Police forces across the country have reported increases in the number of calls related to domestic violence. The social services have also mentioned that the violence to which women are exposed during the pandemic has increased.
But while lock-in orders and limited access to social support have played a role, Prof. Dawson said this increase in female homicides began before covid-19.
“The pandemic does not turn non-violent men into violent men,” said prof. Dawson. “It has made situations worse.”
Families and couples have been forced into closer proximity for extended periods of time amid frustrations over unemployment and restrictions on services. And although women (who are disproportionately exposed to domestic violence and close partners) may have previously developed strategies to protect themselves and their children from abusive partners or relatives, these supports or places would probably have been more difficult to access during the last two years.

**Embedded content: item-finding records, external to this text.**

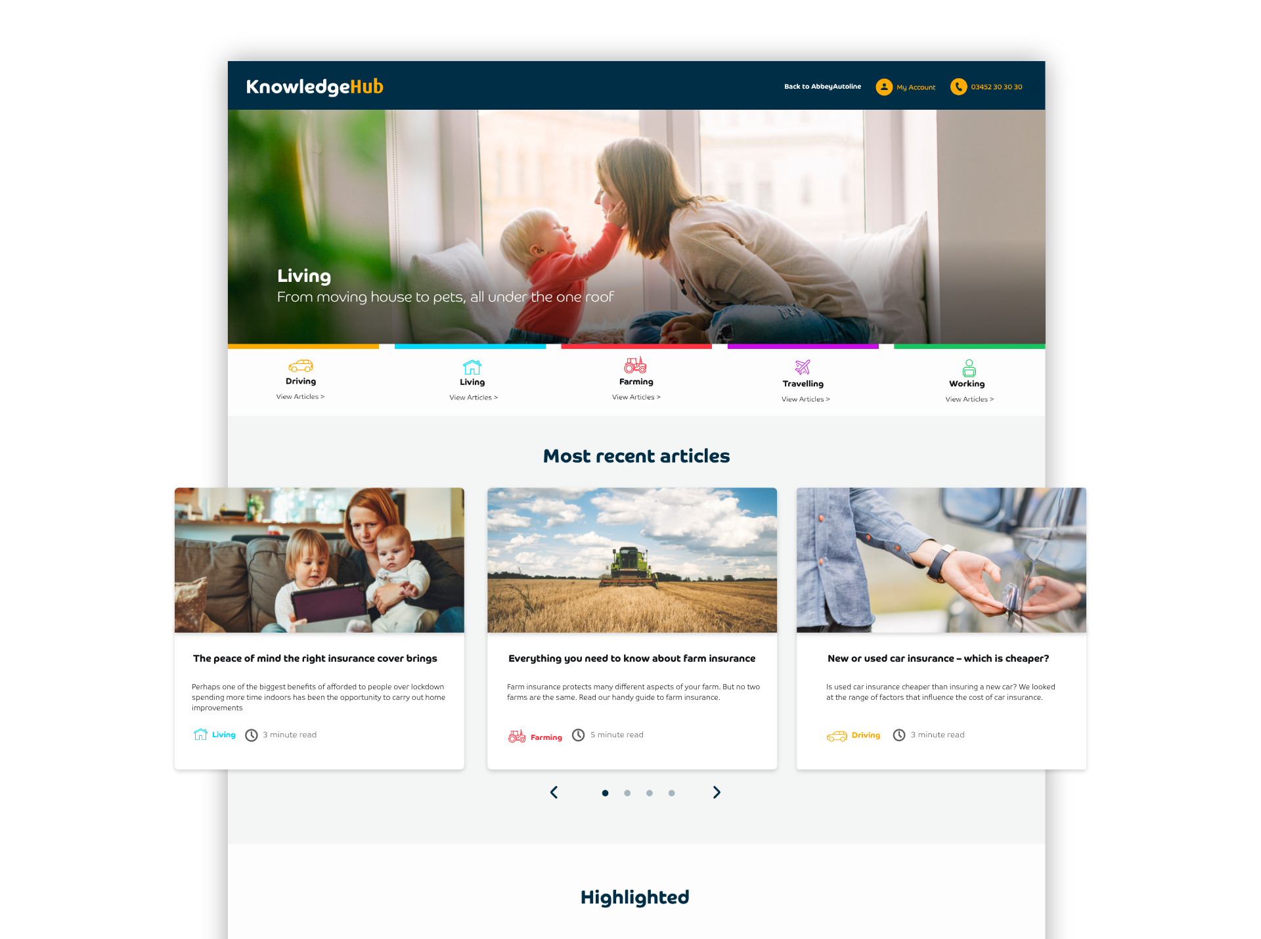Click the Driving category icon

pos(301,367)
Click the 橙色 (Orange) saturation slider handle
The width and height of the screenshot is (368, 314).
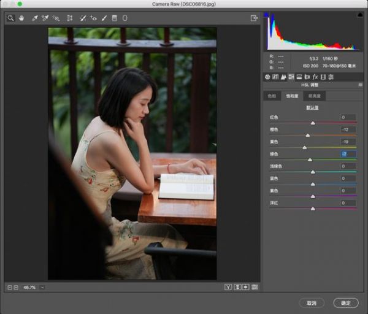308,135
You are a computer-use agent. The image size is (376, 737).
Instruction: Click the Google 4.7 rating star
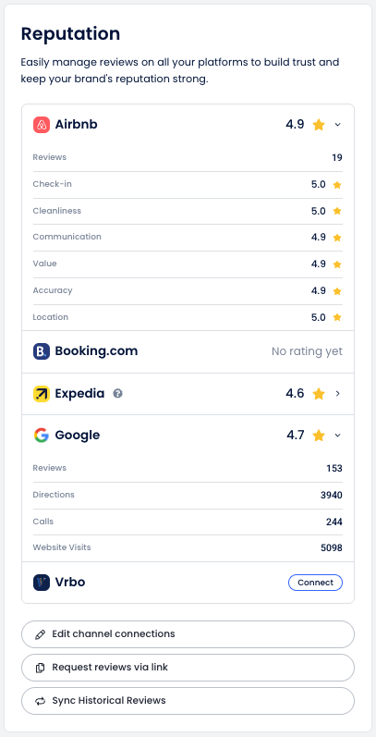point(319,436)
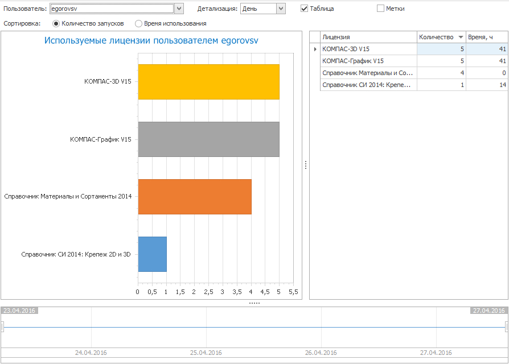Click the blue Справочник СИ 2014 bar
Screen dimensions: 509x364
pyautogui.click(x=152, y=254)
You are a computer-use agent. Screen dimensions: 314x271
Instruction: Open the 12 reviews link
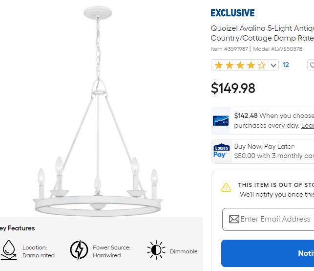click(286, 65)
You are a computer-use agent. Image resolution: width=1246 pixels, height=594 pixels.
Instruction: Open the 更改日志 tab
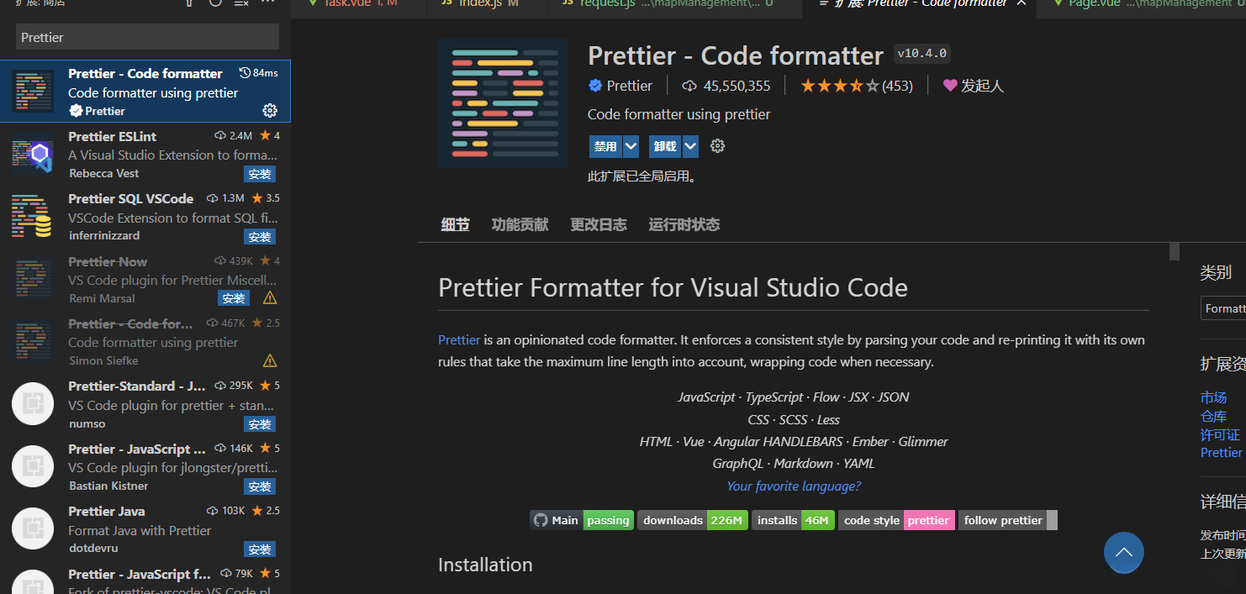598,224
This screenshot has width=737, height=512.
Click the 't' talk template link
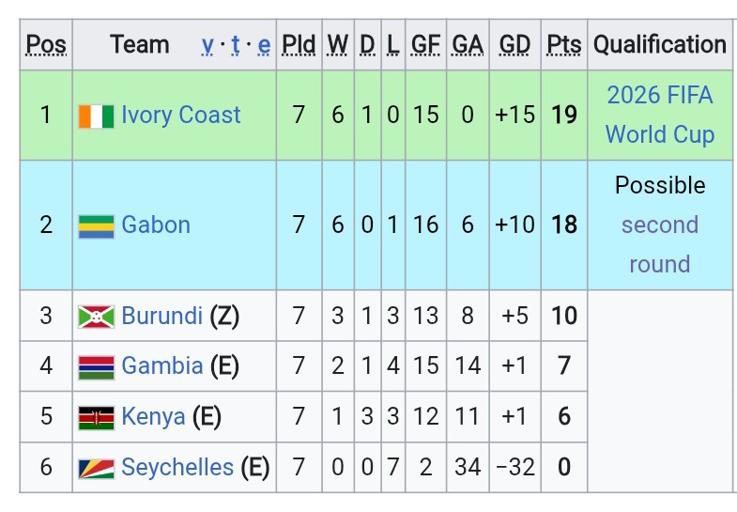pos(236,45)
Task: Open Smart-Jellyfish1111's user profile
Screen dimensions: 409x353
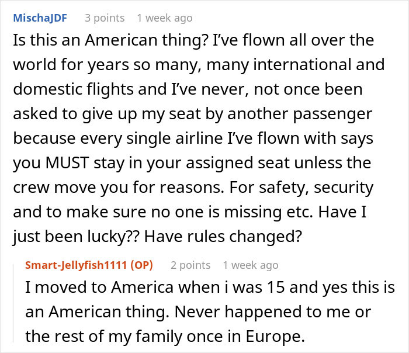Action: coord(76,265)
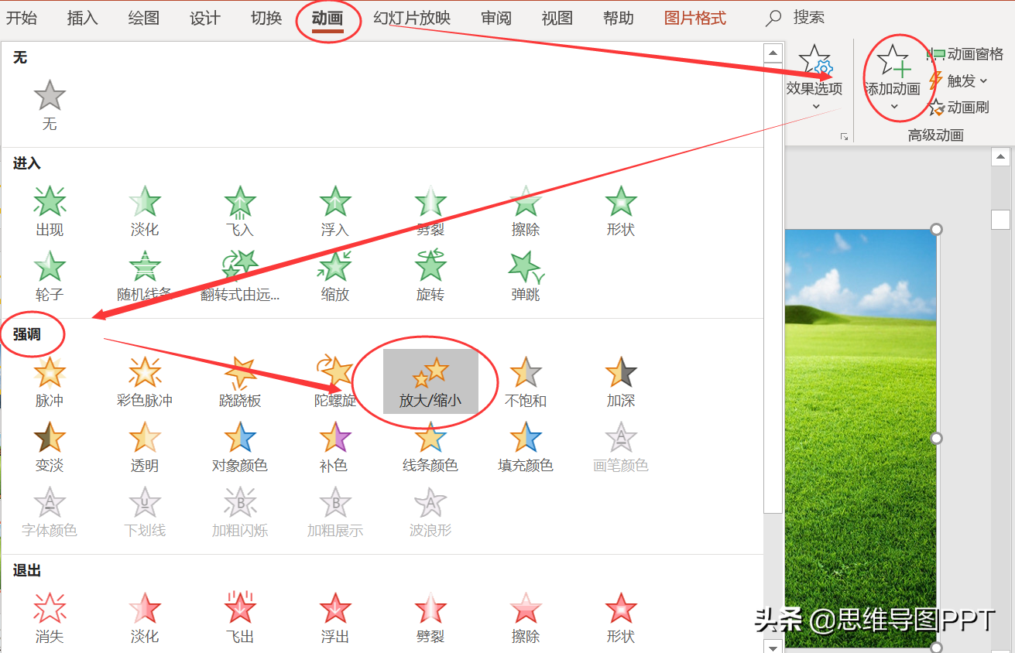Open the 动画窗格 pane
Screen dimensions: 1015x653
coord(966,54)
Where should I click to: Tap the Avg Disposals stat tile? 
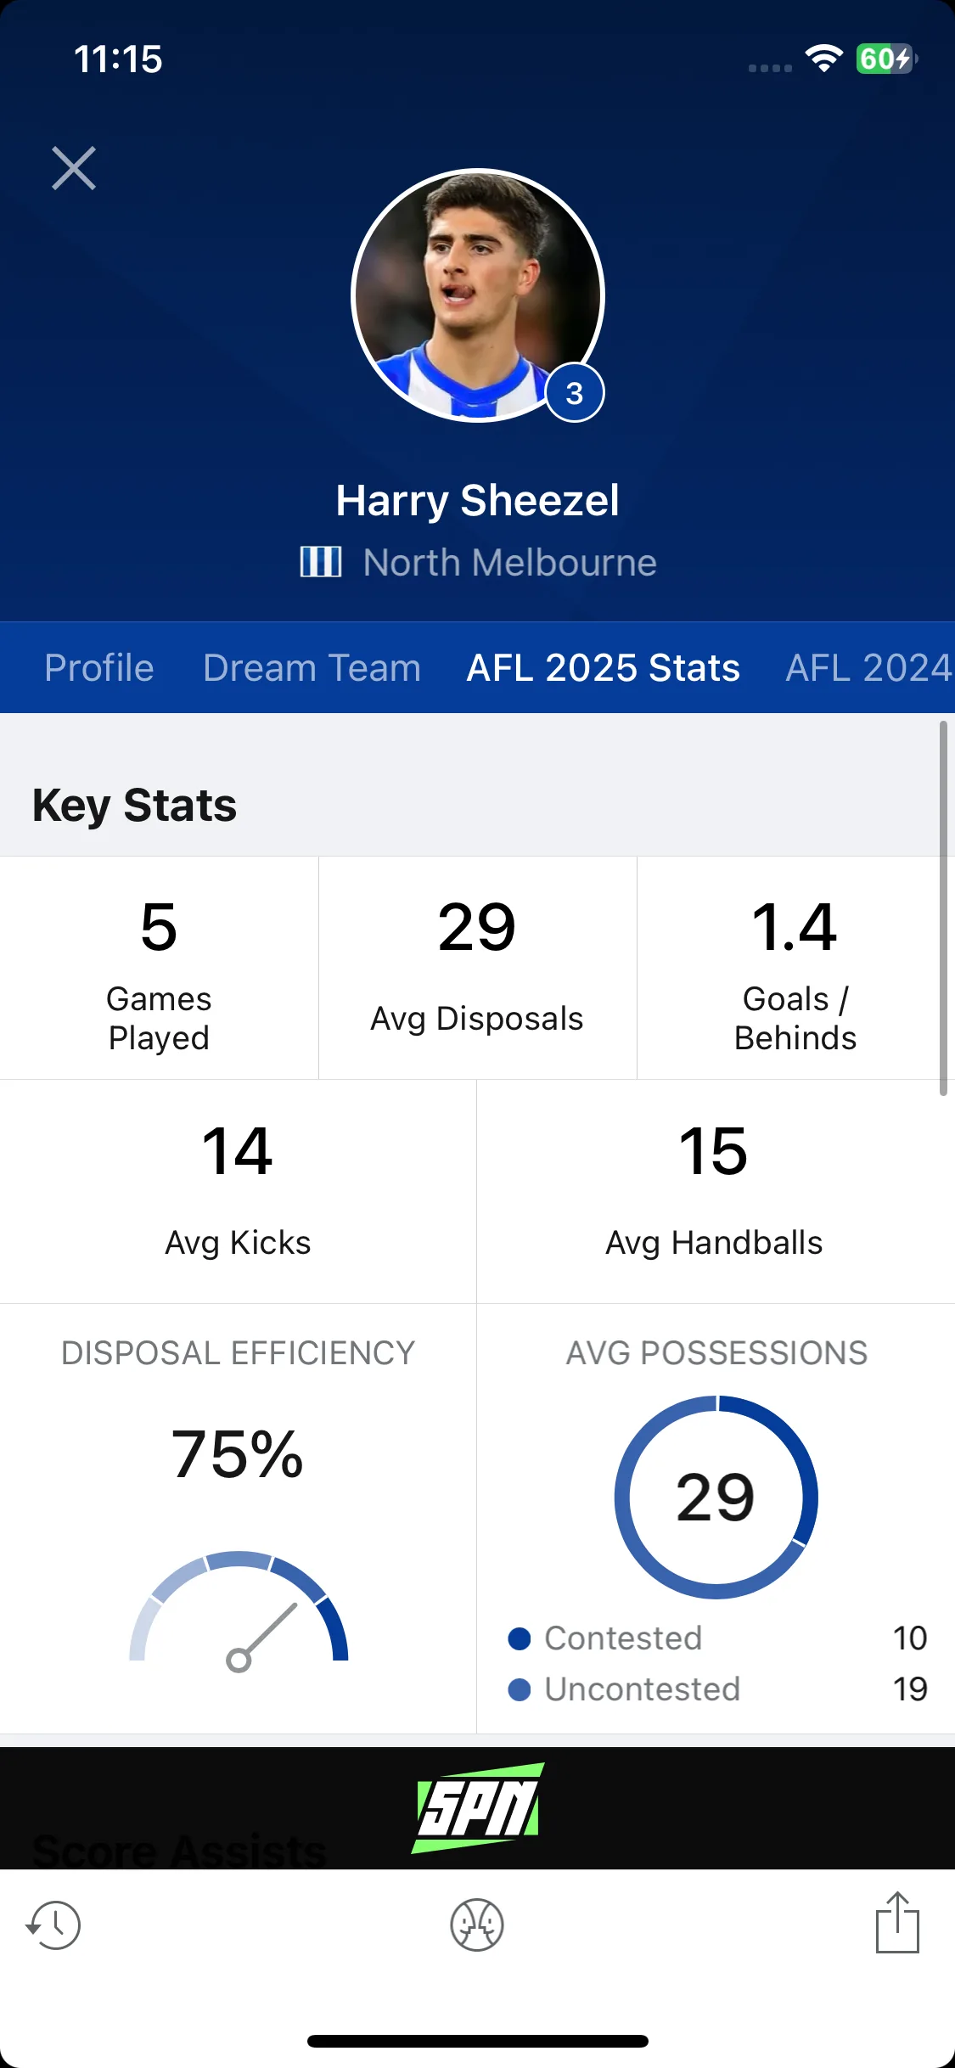[x=477, y=968]
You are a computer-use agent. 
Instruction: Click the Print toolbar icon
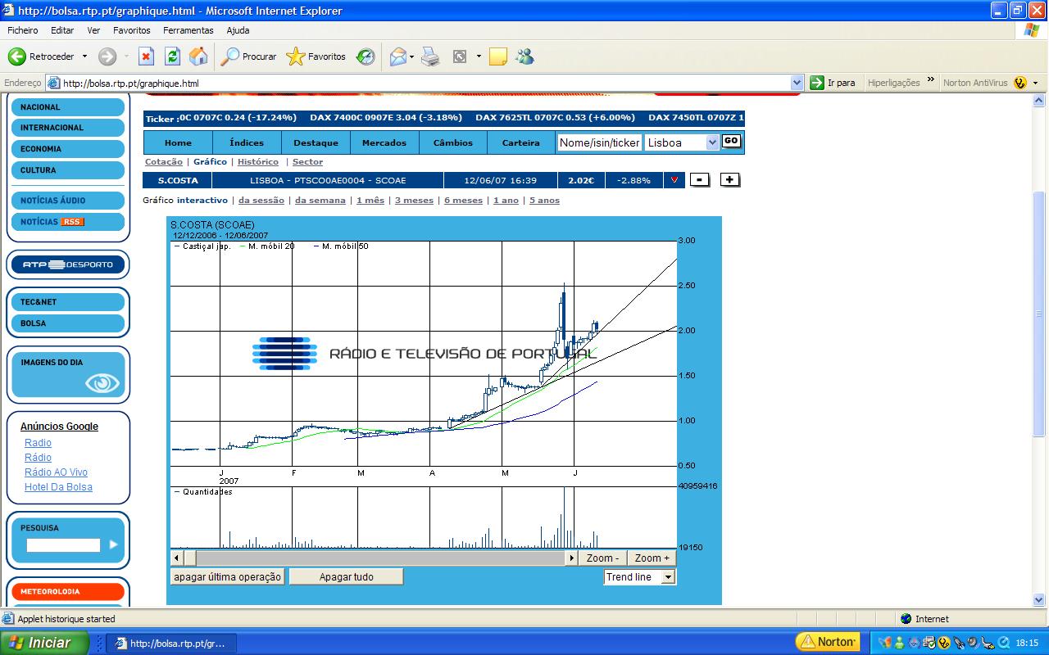(x=430, y=56)
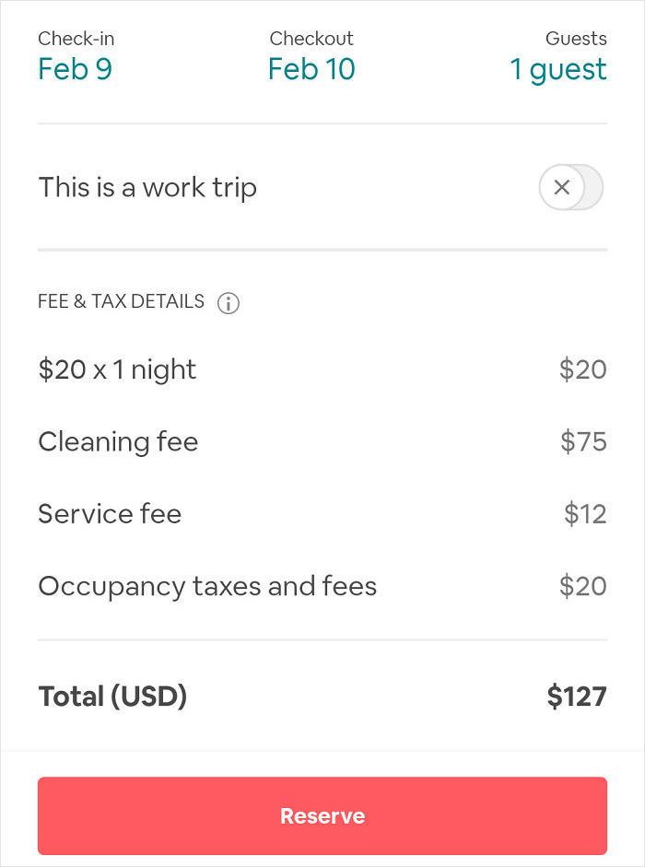
Task: Click the Check-in label
Action: tap(75, 39)

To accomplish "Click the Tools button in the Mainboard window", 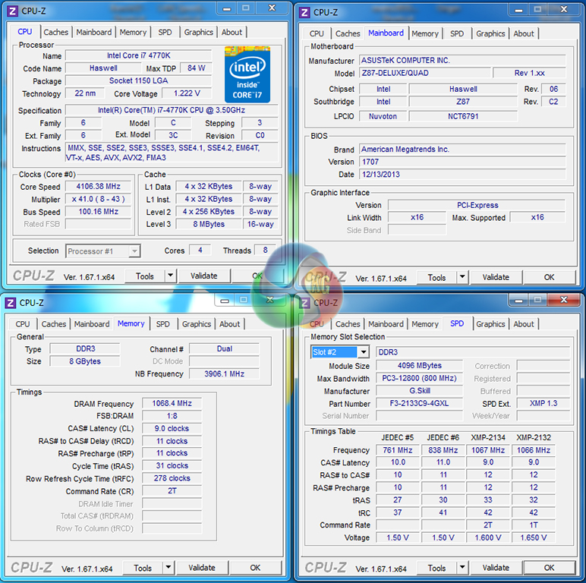I will coord(436,278).
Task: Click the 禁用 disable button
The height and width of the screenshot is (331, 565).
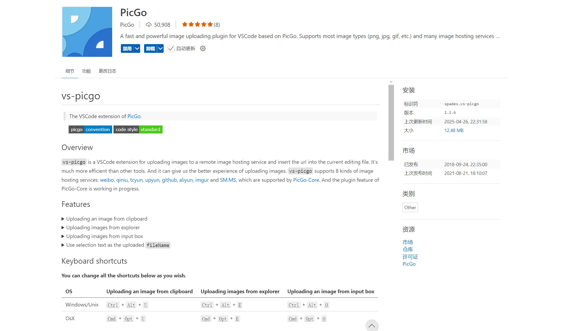Action: [127, 49]
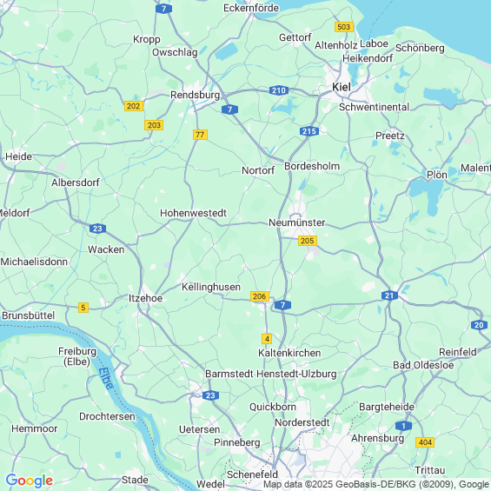Click the Google logo on the map
Viewport: 491px width, 491px height.
(x=30, y=481)
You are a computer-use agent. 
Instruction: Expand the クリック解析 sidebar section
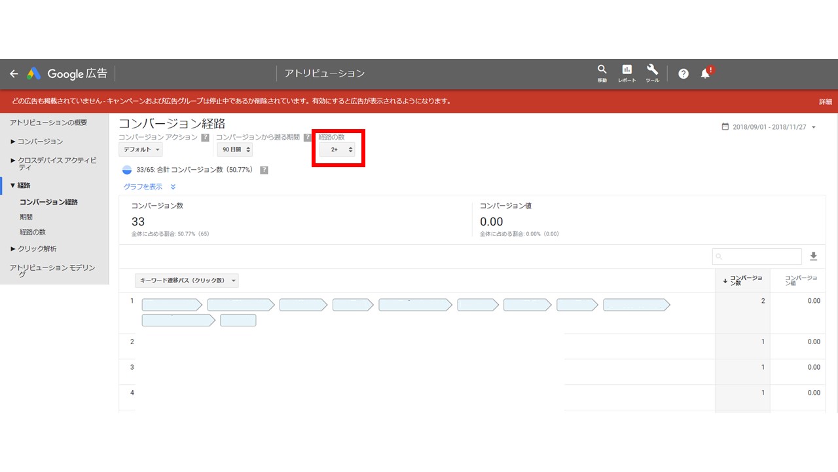point(33,248)
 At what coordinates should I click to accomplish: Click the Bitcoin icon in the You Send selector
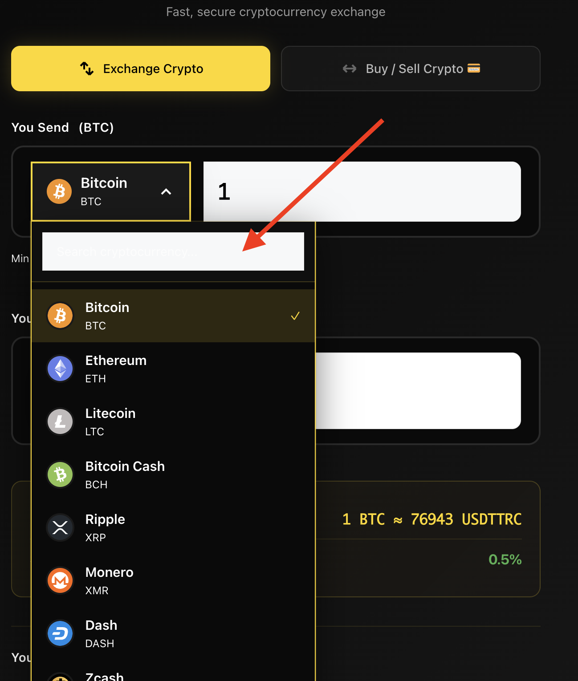click(x=59, y=191)

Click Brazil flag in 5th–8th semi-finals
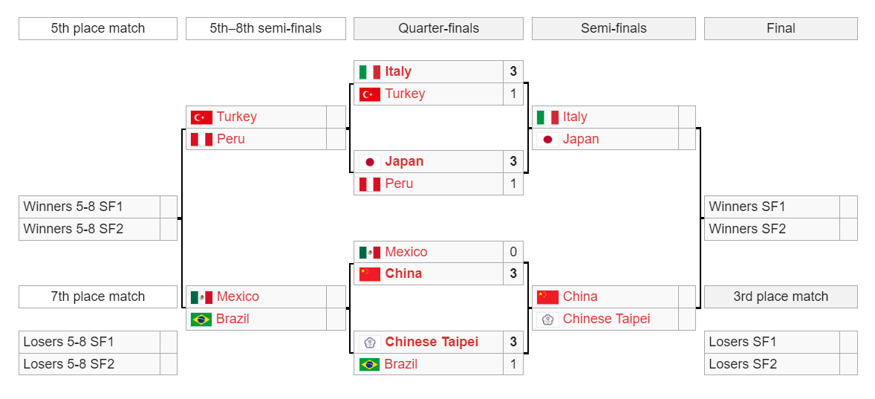pyautogui.click(x=201, y=319)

The Femicid Observatory, run by the University of Guelph,tracks cases of women and girls dying of violence across the country in an attempt to learn more about how these deaths occur and what can be done to prevent them. The nuances of individual murder cases can be difficult to capture in this way, as researchers rely on local media reports and police press releases – which often do not contain much detail.
Of the five homicide cases in 2021 so far, the observatory has been able to distinguish the relationship between the victim and her alleged killer in 61 percent of the cases. In 37 percent of the cases, the accused was a current or former intimate partner. In 15 percent of the cases, the accused was a family member. In 1 percent it was an acquaintance and in 8 percent a stranger.
“Where we knew about the relationship, the largest group was still the murder of intimate partners, followed by another family [members]”, said Prof. Dawson.
For example, she said, another worrying trend is that sons are killing their mothers.
The federal government Speech from the throne on Tuesday cited the “unacceptable increase in violence against women and girls” during the pandemic so far, noting a commitment to move forward with a 10-year national action plan against gender-based violence.
In an email on Wednesday, Marci Ien, Minister for Women and Gender Equality and Youth, called gender-based violence “a public health risk, a national security problem, a serious violation of human rights and a significant obstacle to gender equality in Canada.”
She also acknowledged the disproportionate violence against certain sections of the population, including black, domestic and racist women, as well as LGBTQ people and those living in rural or remote communities.
Prof. Dawson emphasized the importance of long-term planning and financing, in addition to emergency measures. In addition to focusing on issues such as accessible childcare and employment stimulation to help women return to the workforce, she says there must also be a recognition that women will continue to be exposed to violence.
“Even as we begin to feel that we are living normally again, the effects of what the pandemic has done … will resonate for a series of years,” she said. “Women will still be exposed to violence. So we must have sustainable investments in the agencies that try to help them.”